Trusty’s essay – “I’m tired of being scared” – tells the story of losing her best friend, 17-year-old Dantril Brown, a little more than eight months ago in a shooting on the South Side. In it, she pleads to Mayor Rahm Emanuel and McCarthy to do more to curb youth violence.
“It was hard to write about, but at the same time, I didn’t know what crime in Chicago was until it took him from me. And when he died, it opened my eyes that Chicago and where I live is getting out of hand, and something needs to be done about it,” Diamond said.
Evelyn Trusty, Diamond’s mom, said Brown was a good kid who cared about her daughter.
“He didn’t always make good choices … but he was only 17 years old,” Diamond said. “He looked out for me; I saw him as a caring person who could brighten anyone’s day.”
Evelyn Trusty describes her daughter as “just a normal child” who she struggles to keep away from the computer, but she has experienced things that are not normal for a junior in high school.
During one seven-day stretch, Diamond had to attend three separate funerals for young men who died before their 21st birthday, Trusty said. One of those children died in a car crash; the other two were victims of violence.
“I just recently saw a shooting before my eyes, bullets were coming toward me,” Diamond said. “My family called the police, and they never came. We keep calling and calling, and they never come.
“They say they want to help, but if you want to help make an effort. I don’t see any effort being made by the Chicago Police.”
While Diamond’s essay demanded help from the police department and the mayor, student Damien Foster focused on trying to change the attitudes of Chicago’s teens.
The message of his essay – “My definition of violence” – that violence is a state of mind that can be changed, is a lesson he learned from his father Deion.
Deion Foster spent almost 10 years, from 1993 to 2003, in prison for armed robbery, and when he got out, he made it his mission to keep his children off of the path he followed.
“I was very naive, very stupid and had a third grade education [when I went to prison]. I walked away graduating from MacMurray College. I vowed to myself, ‘There is no way in the world I’m going to do a whole decade in jail and still be stupid,” Deion Foster said.
“So that’s what made me get on top of my sons, that’s what made me talk to them about violence and how things are in real life.”

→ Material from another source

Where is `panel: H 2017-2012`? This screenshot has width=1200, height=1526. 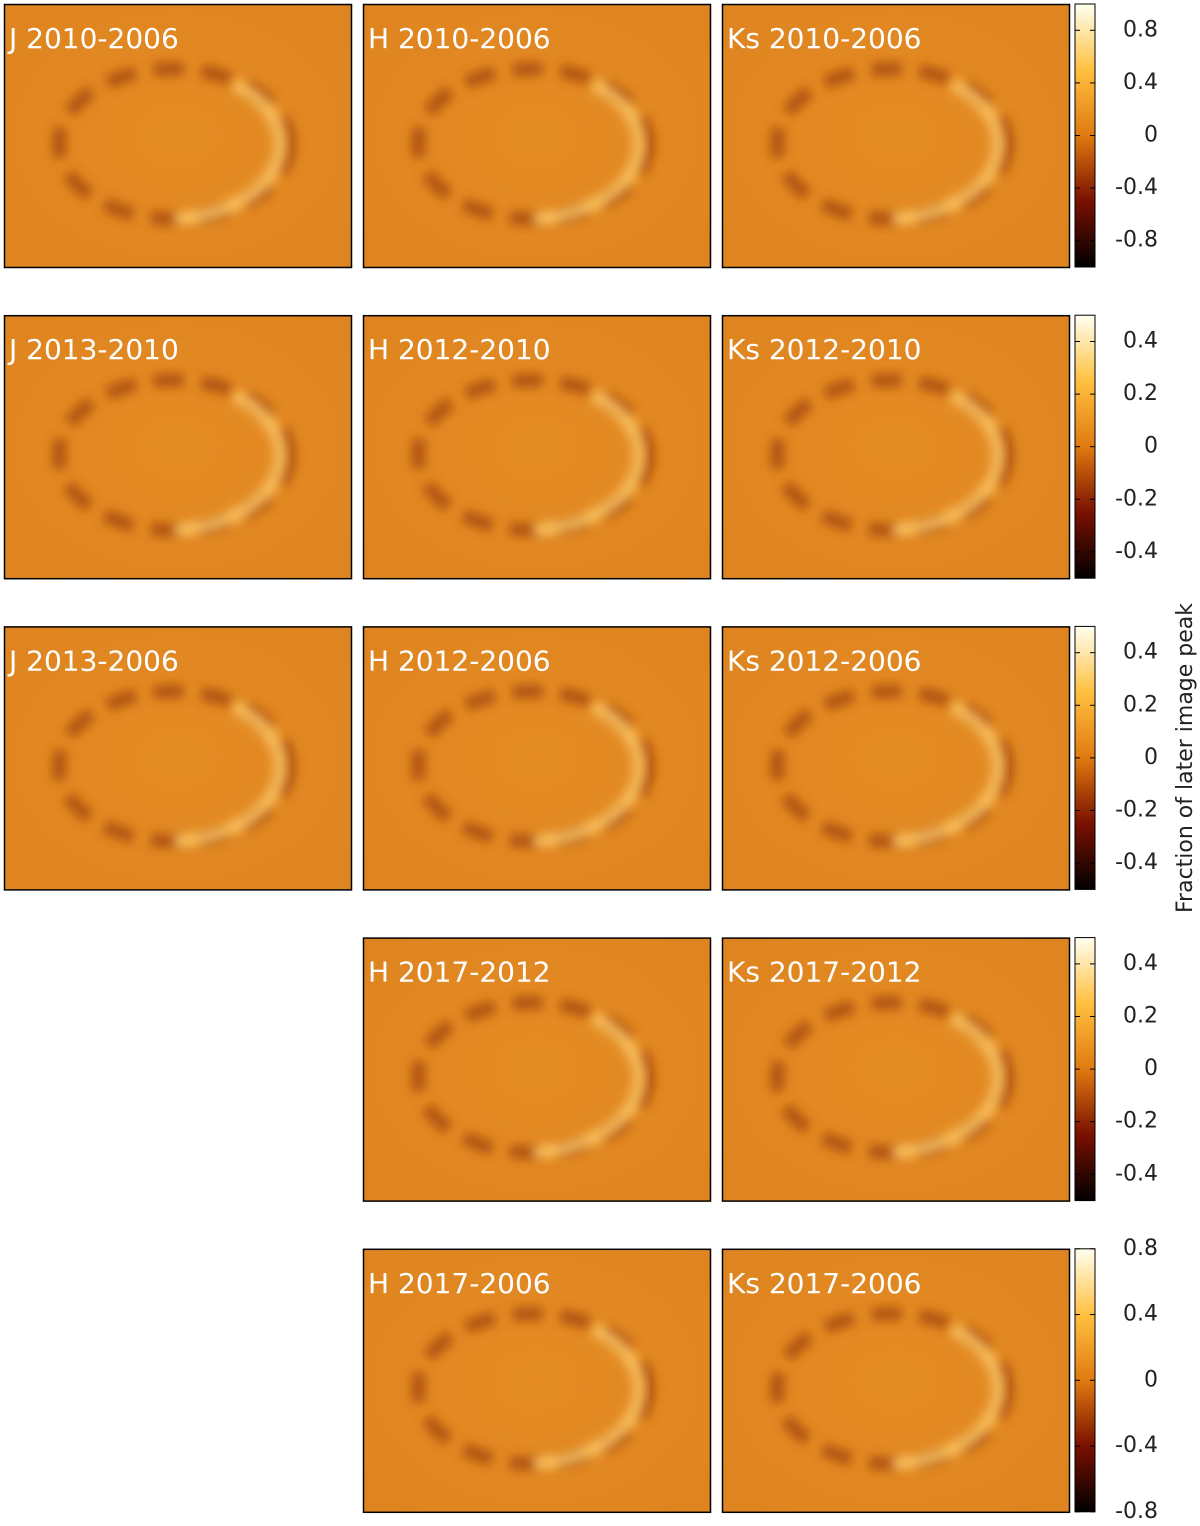
panel: H 2017-2012 is located at coordinates (537, 1070).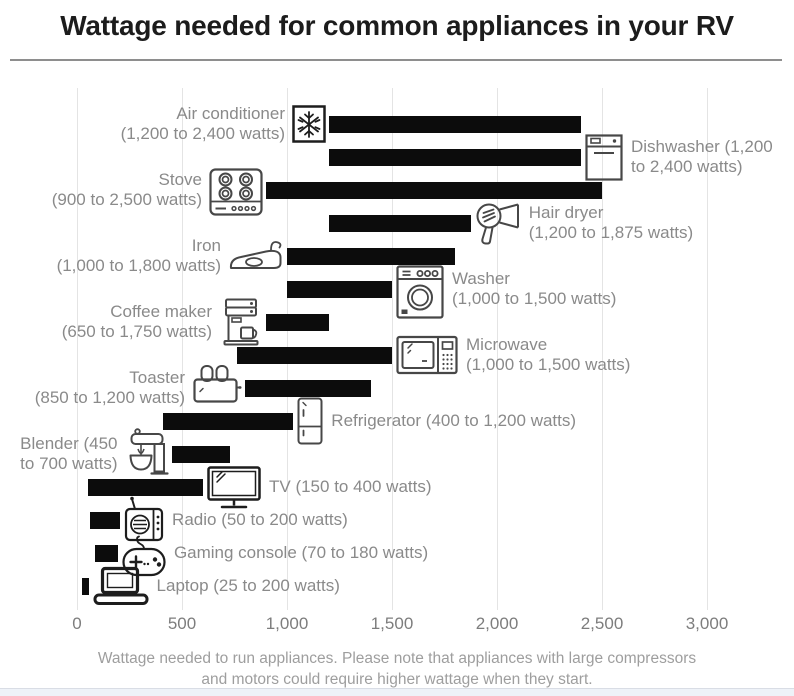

The effort has worked for Damien, but he is still confronted almost every day with the violence of others.
“I live in a gang-affiliated neighborhood,” Foster said. “It’s terrible, there are shootings literally on the next block.”
Foster would like to see a group like CeaseFire come and work in his neighborhood to “tell people they’re going down the wrong path.”
Foster is a sophomore at Manley Career Academy, 2935 W. Polk St., and his mom, Latasha Foster, is a nurse. Because of her, Foster said he wants to be a heart surgeon.
“She always tells me about her patients and how she helps them, and I just want to be a part of that.”